La nueva versión con Sheridan y Berg parece ser el primer intento serio en años por sacar la película adelante, y llega justo en un momento en que las adaptaciones de videojuegos están viviendo su edad dorada: The Last of Us, Uncharted, Super Mario Bros. o Fallout han demostrado que el público está más receptivo que nunca.
Un universo de guerra con infinitas posibilidades
Aunque aún no se han revelado detalles de la trama ni la época histórica en la que se ambientará, el abanico de opciones es enorme. Call of Duty ha explorado conflictos desde la Segunda Guerra Mundial hasta batallas futuristas con exoesqueletos y drones, pasando por guerras modernas inspiradas en operaciones reales. Sheridan, con su estilo seco y realista, podría apostar por una historia más cercana a Modern Warfare, mientras que Berg —acostumbrado al ritmo adrenalínico de Battleship o Patriots Day— podría aportar el músculo visual que la saga necesita para brillar en pantalla grande.
Activision, por su parte, sabe que tiene una marca de más de 500 millones de copias vendidas en sus manos.

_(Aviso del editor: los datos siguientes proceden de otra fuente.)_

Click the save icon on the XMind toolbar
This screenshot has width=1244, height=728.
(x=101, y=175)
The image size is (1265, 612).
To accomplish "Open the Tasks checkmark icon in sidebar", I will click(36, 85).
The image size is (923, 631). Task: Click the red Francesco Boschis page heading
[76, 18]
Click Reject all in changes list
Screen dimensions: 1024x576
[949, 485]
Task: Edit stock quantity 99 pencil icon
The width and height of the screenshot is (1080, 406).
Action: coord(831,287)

Desde que Call of Duty 4: Modern Warfare revolucionó el género en 2007, la saga ha generado auténticos fenómenos culturales con cada entrega, marcando tendencia en el multijugador y en la narrativa bélica. No es de extrañar que el estudio quiera convertir la franquicia en un universo cinematográfico al estilo de Fast & Furious o Mission: Impossible.
Sheridan y Berg, una alianza con fuego cruzado
La dupla creativa promete ser uno de los grandes atractivos del proyecto. Sheridan ha demostrado una habilidad única para combinar drama humano con acción contenida y atmósfera tensa, mientras que Berg es un experto en filmar el caos del campo de batalla con una energía casi documental. Juntos, podrían ofrecer una versión de Call of Duty que combine la crudeza de Black Hawk Down con la intensidad de Lone Survivor.

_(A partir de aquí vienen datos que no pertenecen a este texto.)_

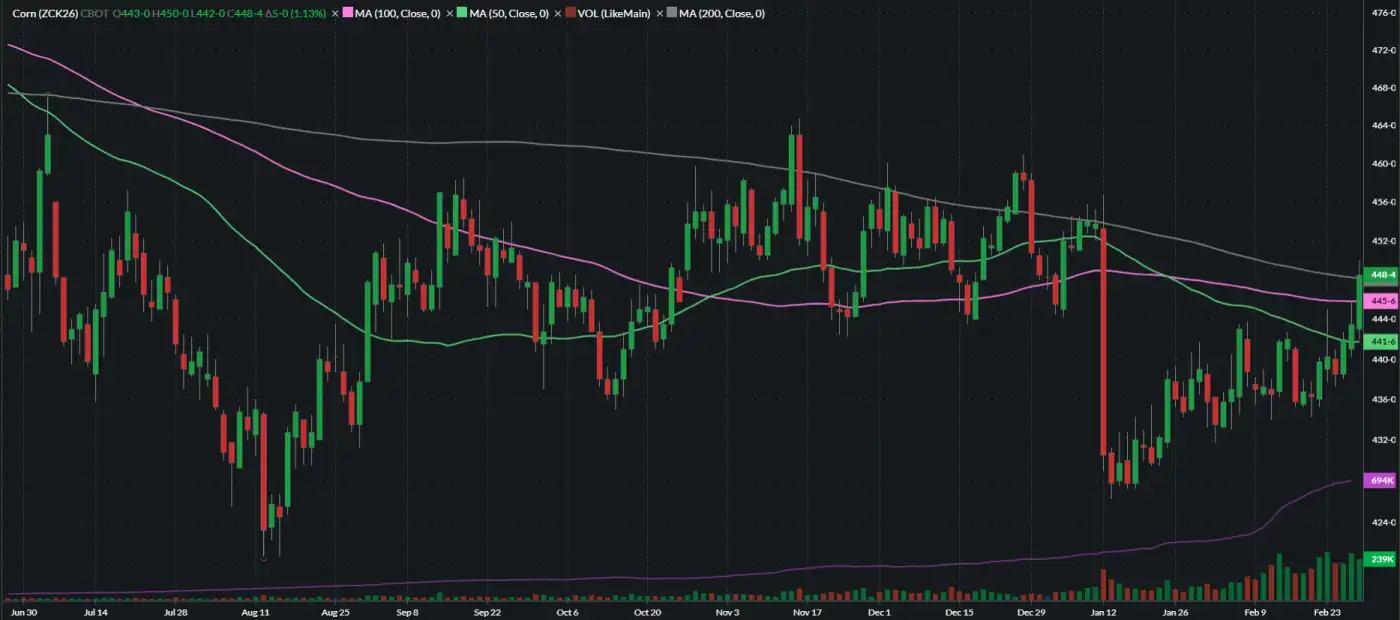Click the Aug 11 date on time axis

tap(256, 610)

De hecho, los fans ya especulan con qué estilo adoptará la cinta: ¿un relato coral sobre un escuadrón atrapado tras las líneas enemigas? ¿Una historia moderna de espionaje militar? ¿O un enfoque futurista inspirado en Advanced Warfare? Sea cual sea el camino, lo cierto es que el material de base da para infinitas misiones.
Un nuevo frente para el cine de acción
Tras años de proyectos cancelados, cambios de estudio y silencios incómodos, Call of Duty parece listo para entrar en combate. Paramount se encargará de la distribución mundial, lo que garantiza una presencia global acorde al impacto del videojuego. Con Sheridan y Berg al frente, hay esperanzas de que esta vez el resultado sea algo más que una simple adaptación: un auténtico homenaje al soldado digital que ha marcado generaciones enteras de gamers.
Si todo sale según lo previsto, la guerra está a punto de comenzar… pero en la gran pantalla.